[Stored items]
━━━━━━━━━━━━━━━━

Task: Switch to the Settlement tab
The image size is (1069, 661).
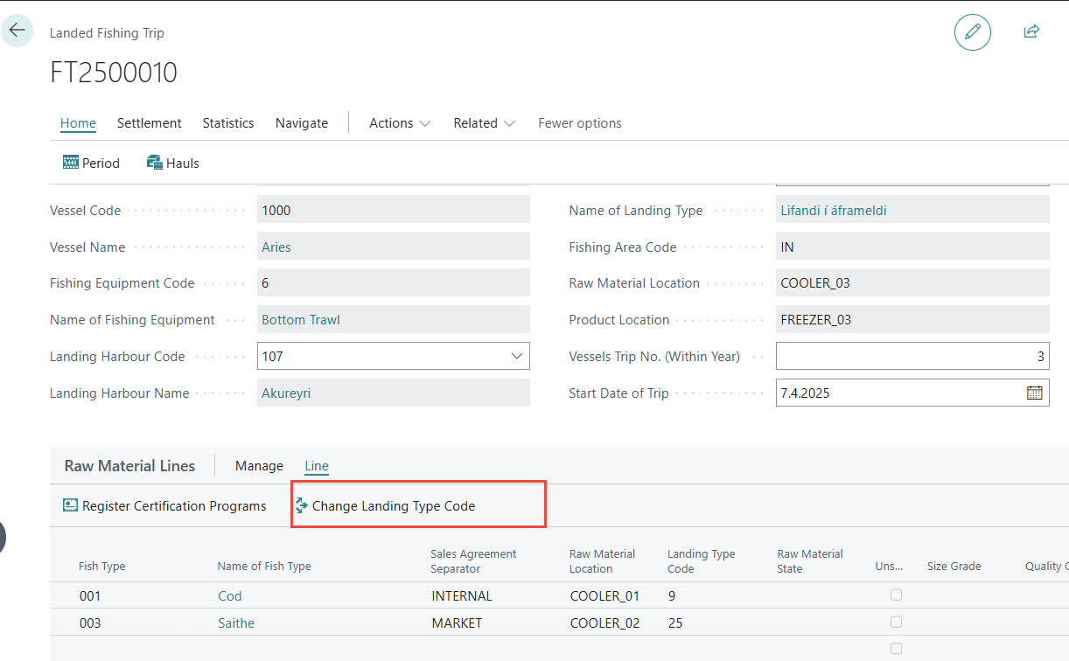Action: tap(150, 123)
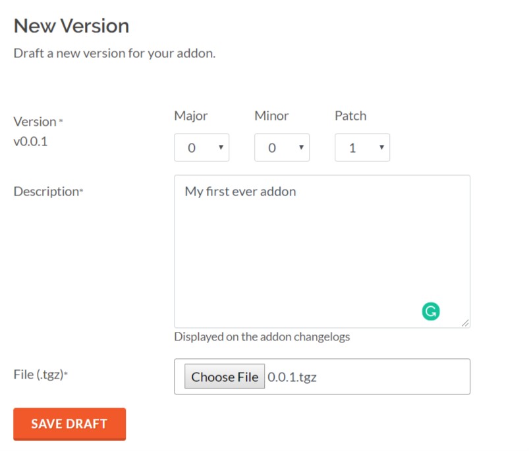
Task: Click the green Grammarly icon in the description box
Action: click(x=431, y=311)
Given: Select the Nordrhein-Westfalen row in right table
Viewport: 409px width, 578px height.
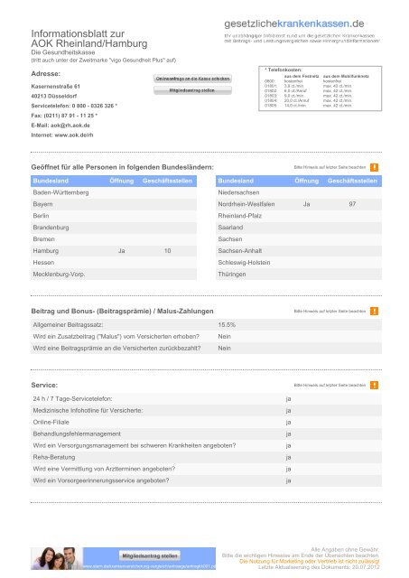Looking at the screenshot, I should coord(299,204).
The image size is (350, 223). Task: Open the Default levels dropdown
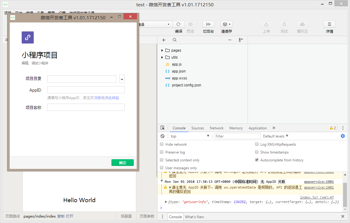[x=275, y=136]
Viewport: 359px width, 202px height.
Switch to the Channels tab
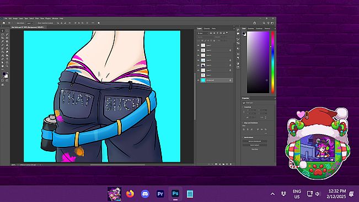207,29
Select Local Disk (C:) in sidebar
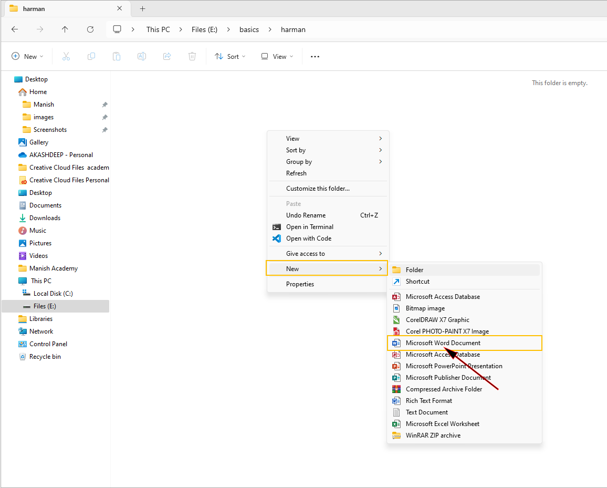The image size is (607, 488). click(x=53, y=294)
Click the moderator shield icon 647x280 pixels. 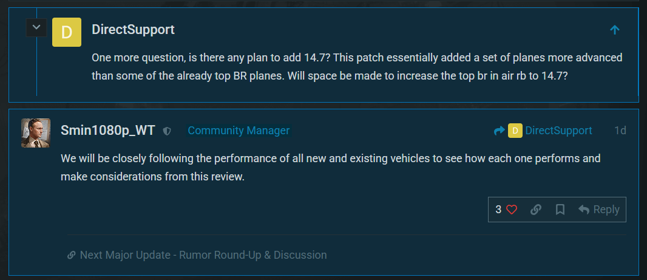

━━━━━━━━━━━━━━━━

The data above must be written out again word for word, without its pictures.

▶ [Solution to the exercise]
Task: Switch to the Settlement tab
The image size is (1069, 661).
Action: tap(150, 123)
Task: Click the green Grammarly icon in the description box
Action: click(x=431, y=311)
Given: Select the Nordrhein-Westfalen row in right table
Viewport: 409px width, 578px height.
Looking at the screenshot, I should coord(299,204).
The image size is (350, 223). Task: Open the Default levels dropdown
[x=275, y=136]
Viewport: 359px width, 202px height.
Switch to the Channels tab
207,29
Select Local Disk (C:) in sidebar
The image size is (607, 488). click(x=53, y=294)
Click the moderator shield icon 647x280 pixels. 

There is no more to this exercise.